Brief
Can you give back the lines from the one containing "Task: Select the 60.5 Spain sales value" through the one containing "The height and", renaming "sales value" to "sales figure" and leaving everything else as it is?

Extracted entries start

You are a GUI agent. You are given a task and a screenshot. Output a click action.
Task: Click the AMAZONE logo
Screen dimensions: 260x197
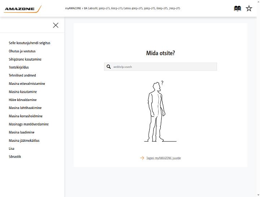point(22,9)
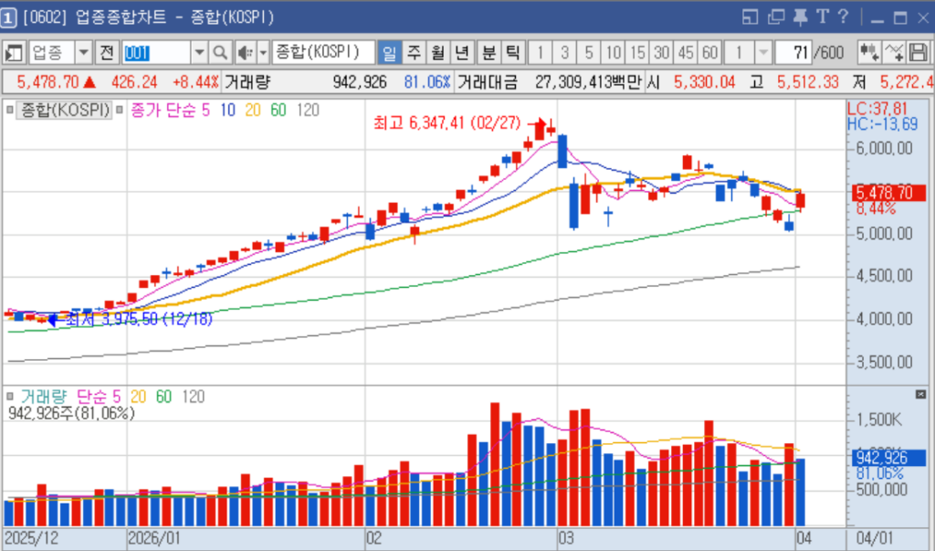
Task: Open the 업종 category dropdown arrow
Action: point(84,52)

Extracted entries end
Extracted entries start

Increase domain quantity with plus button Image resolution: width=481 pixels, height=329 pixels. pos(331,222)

Extracted entries end
Extracted entries start

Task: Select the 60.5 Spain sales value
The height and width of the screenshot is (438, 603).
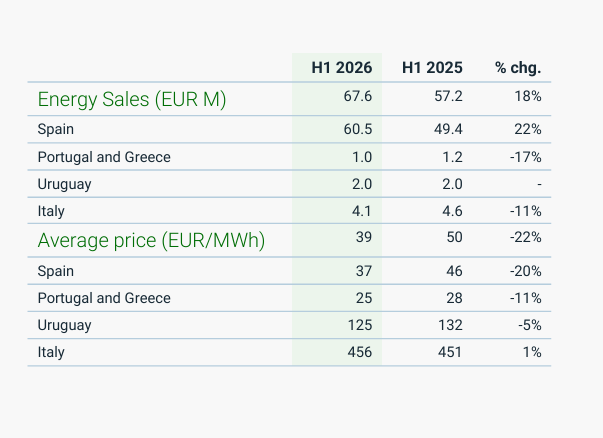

Extracted entries end

Exercise solution
Task: Select the 60.5 Spain sales figure
The height and width of the screenshot is (438, 603).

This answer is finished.